◆ **SHORT PROBLEM**: Filter the entries below, copying every line that contains the string "resolution". Case counts.

◆ **INPUT ROWS**:
[Start]
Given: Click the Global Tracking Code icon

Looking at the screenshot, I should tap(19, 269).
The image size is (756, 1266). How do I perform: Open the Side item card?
[End]
[Start]
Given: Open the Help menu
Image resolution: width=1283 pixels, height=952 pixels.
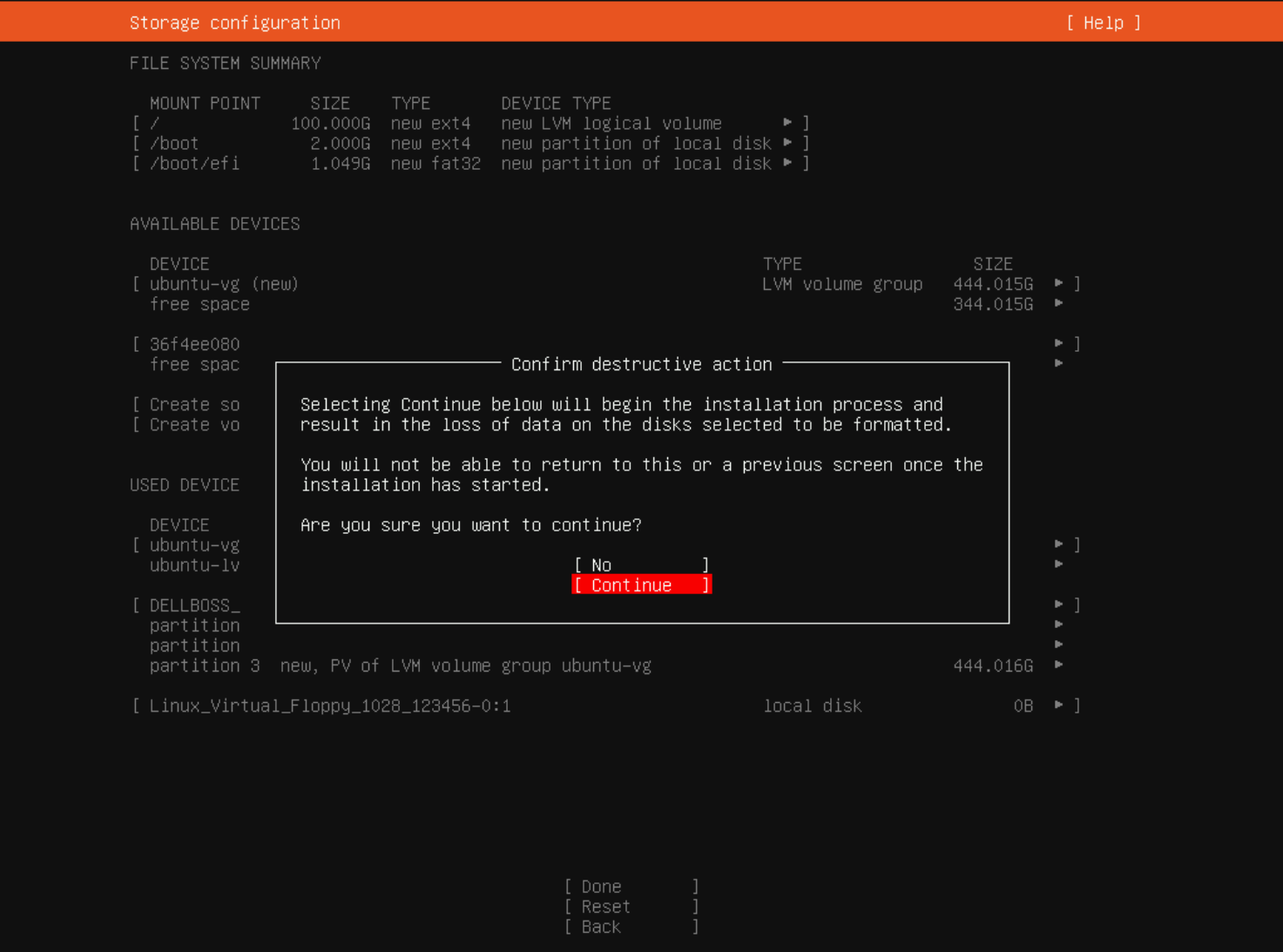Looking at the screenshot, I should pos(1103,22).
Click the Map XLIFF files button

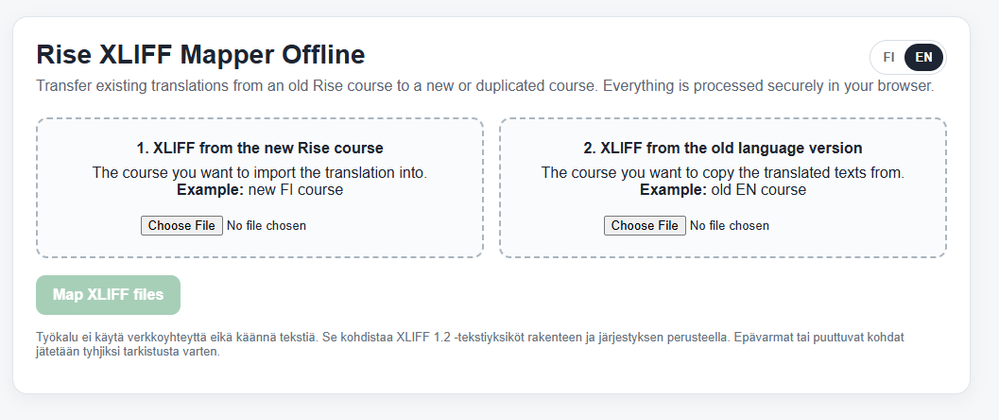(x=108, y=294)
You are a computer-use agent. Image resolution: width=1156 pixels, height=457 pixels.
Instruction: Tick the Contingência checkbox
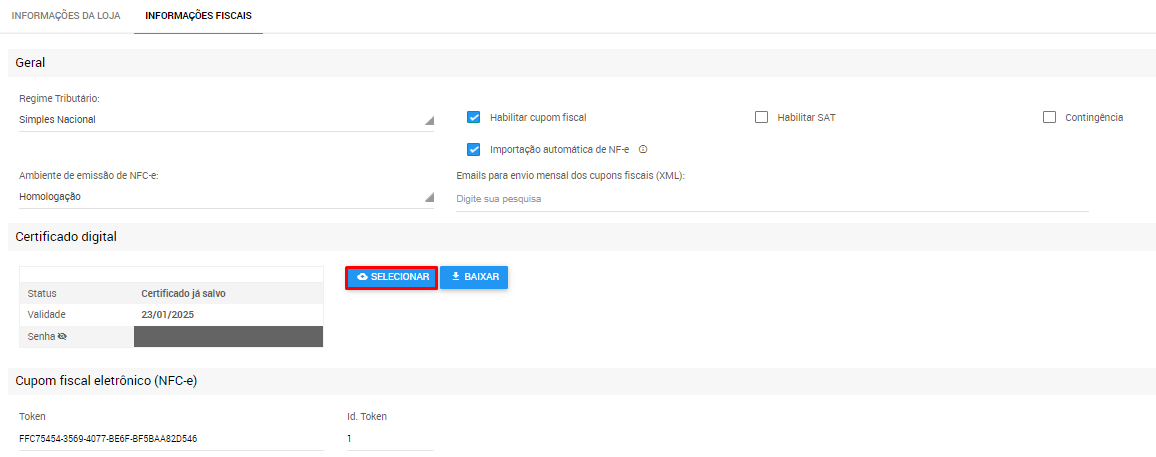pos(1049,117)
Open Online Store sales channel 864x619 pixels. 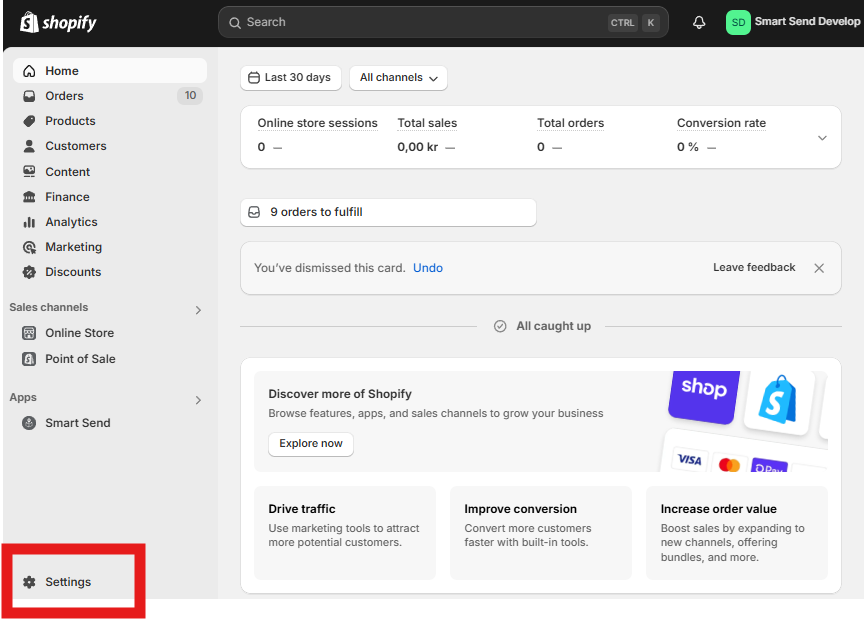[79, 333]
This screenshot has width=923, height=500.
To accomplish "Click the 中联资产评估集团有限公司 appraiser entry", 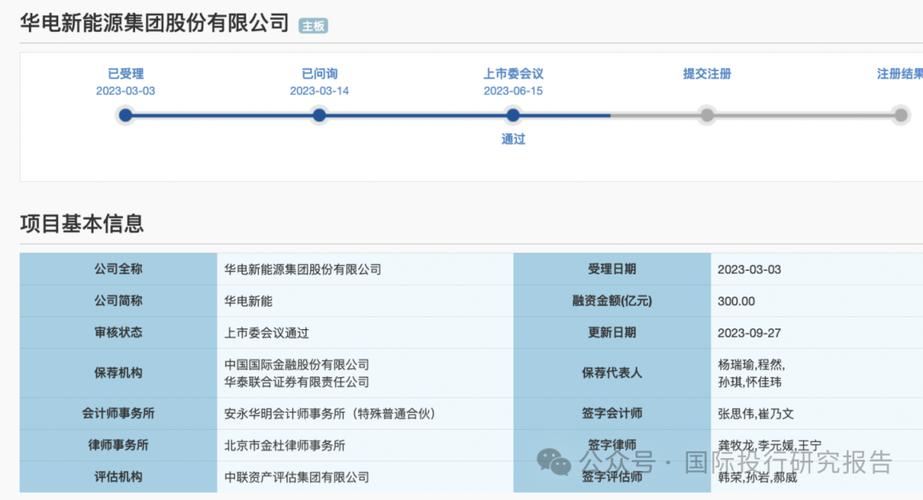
[End]
[Start]
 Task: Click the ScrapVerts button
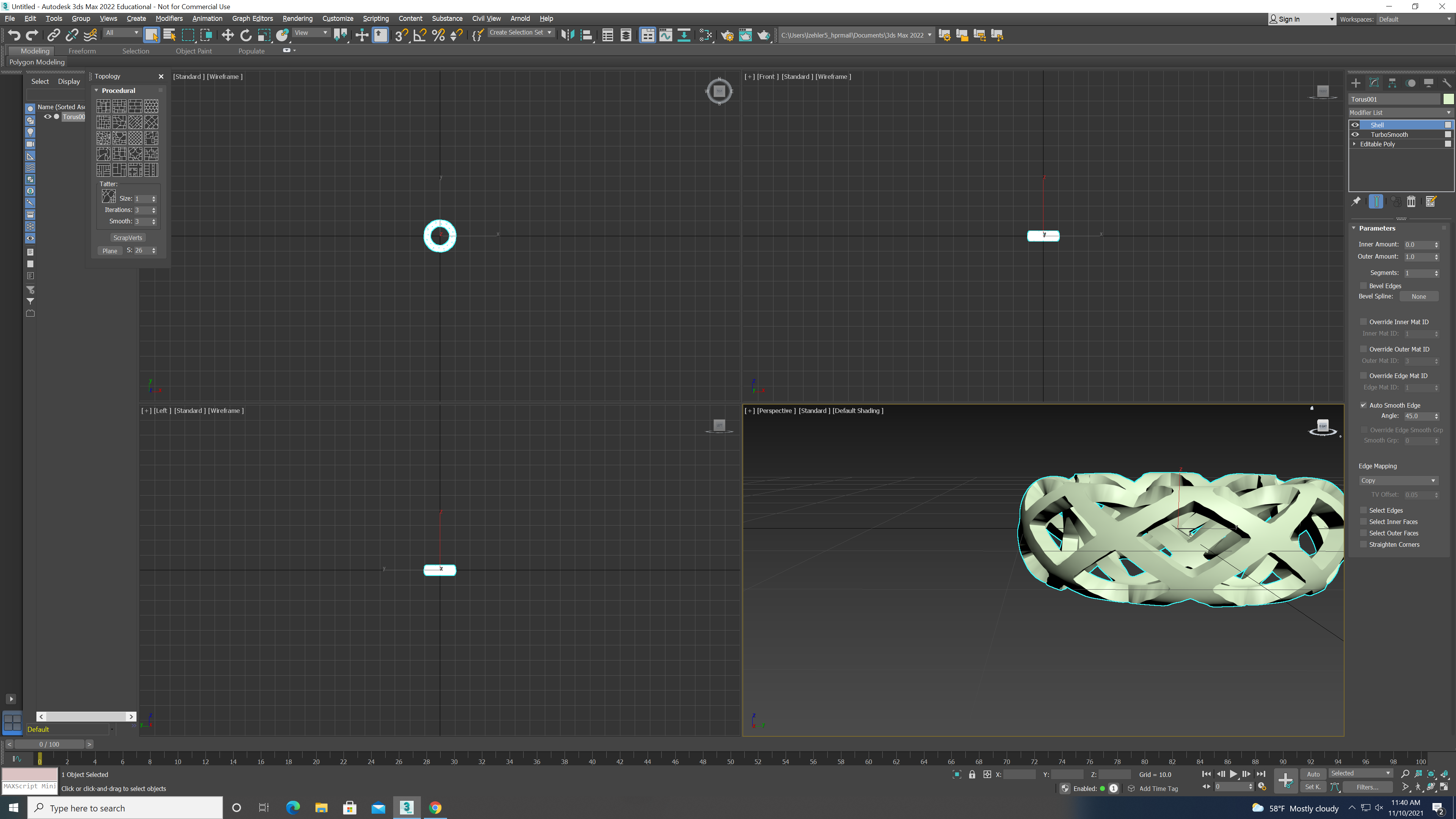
[End]
◆ **EXERCISE ANSWER**:
Image resolution: width=1283 pixels, height=952 pixels.
You are a computer-use agent. Image resolution: width=1156 pixels, height=457 pixels.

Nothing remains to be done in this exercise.